Liverpool city region firms are heavily dependent on exports to the EU, figures reveal

Leading think tank Centre for Cities says 47% of exports out of the city region go to the EU compared to just 15% to the US and 11% to China. Tony McDonough reports.

Many Liverpool city region firms depend on exports to the EU
Many Liverpool city region firms depend on exports to the EU

Liverpool city region firms are “critically” dependent on the EU for trade with 47% of exports going to the single market.

This is slightly lower than the UK national average of 48% but far exceeds the city region’s exports to the US (15%) and China (11%).

The figures are today revealed by leading Think Tank Centre for Cities which says they underline the importance of the UK securing the best possible trade deal with the EU ahead of Brexit.

Market access

Its research shows that 61 out of 62 British cities sell more exports to the EU than anywhere else in the world.
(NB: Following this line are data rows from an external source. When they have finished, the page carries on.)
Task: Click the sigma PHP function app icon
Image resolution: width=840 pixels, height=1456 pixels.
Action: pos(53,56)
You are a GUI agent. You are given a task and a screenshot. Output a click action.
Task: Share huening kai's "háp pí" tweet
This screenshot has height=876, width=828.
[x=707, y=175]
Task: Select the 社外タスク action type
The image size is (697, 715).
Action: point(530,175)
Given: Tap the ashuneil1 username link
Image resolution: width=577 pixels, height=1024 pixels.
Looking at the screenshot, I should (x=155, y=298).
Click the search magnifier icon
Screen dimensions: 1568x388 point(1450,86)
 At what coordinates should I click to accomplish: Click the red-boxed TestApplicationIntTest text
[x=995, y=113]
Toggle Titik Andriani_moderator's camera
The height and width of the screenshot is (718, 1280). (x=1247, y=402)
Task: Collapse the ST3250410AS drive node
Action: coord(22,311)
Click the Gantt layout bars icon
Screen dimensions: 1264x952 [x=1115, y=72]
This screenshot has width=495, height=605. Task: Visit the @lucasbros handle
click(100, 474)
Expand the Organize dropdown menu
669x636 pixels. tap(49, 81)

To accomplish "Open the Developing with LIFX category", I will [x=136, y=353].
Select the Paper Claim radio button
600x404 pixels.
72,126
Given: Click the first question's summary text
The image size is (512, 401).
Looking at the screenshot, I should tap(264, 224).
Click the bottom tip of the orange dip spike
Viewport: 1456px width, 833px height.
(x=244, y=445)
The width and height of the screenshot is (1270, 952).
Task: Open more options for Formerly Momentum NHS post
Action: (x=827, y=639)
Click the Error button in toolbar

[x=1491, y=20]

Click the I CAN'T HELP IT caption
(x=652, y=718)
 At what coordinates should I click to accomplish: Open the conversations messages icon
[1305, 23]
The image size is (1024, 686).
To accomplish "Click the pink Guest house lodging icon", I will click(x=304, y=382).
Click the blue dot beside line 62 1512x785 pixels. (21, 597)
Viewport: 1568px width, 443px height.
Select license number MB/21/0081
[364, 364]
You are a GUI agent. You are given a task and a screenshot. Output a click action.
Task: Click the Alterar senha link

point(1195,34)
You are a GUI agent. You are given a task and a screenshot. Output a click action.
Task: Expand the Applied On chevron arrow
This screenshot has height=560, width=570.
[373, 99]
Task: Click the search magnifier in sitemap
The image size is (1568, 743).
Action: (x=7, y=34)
When the importance of the EU to Merseyside is discussed it is usually in the context of economic assistance.

However, this research show that access to the single market is also hugely important to Merseyside companies.

Liverpool produces £12,920 worth of exports per worker each year compared to the national average of £15,690 per worker.

Clarity needed

Andy Snell, director of international trade at Liverpool & Sefton Chamber of Commerce, agreed that is was crucial that Merseyside firms knew where they stood in terms of the single market at the earliest opportunity.

He said: “While we consistently encourage our exporters to look globally to access opportunities in emerging and growth economies, they do remain dependent on EU markets.

“Some have benefited with the currency fluctuation since Brexit, others dependent on importing raw materials less so.

“Liverpool city region businesses could be disproportionately affected if we end up leaving the single market, and would welcome clarity on the basis of a future trade deal as soon as possible.”

Best deal possible

In total, nearly half of all exports from British cities (46%) go to EU markets – three times more than the US the second biggest market for UK urban exports, and five times more than exports to India, Japan, Russia, South America and South Korea combined.

Alexandra Jones, chief executive of Centre for Cities, added: “Securing the best possible EU trade deal will be critical for the prosperity of Liverpool and other British cities, and should be the Government’s top priority.

Alexandra Jones, chief executive of Centre for Cities
Alexandra Jones, chief executive of Centre for Cities

“While it’s right to be ambitious about increasing exports to countries such as the US and China, the outcome of EU trade negotiations will have a much bigger impact on places and people up and down the country.

“It’s also important that the Government aims to reach trade agreements covering as many sectors as possible, rather than prioritising deals for high-profile industries based in a small number of places.

“Broad trade agreements for all goods and services will help every city to build on its exporting strengths.”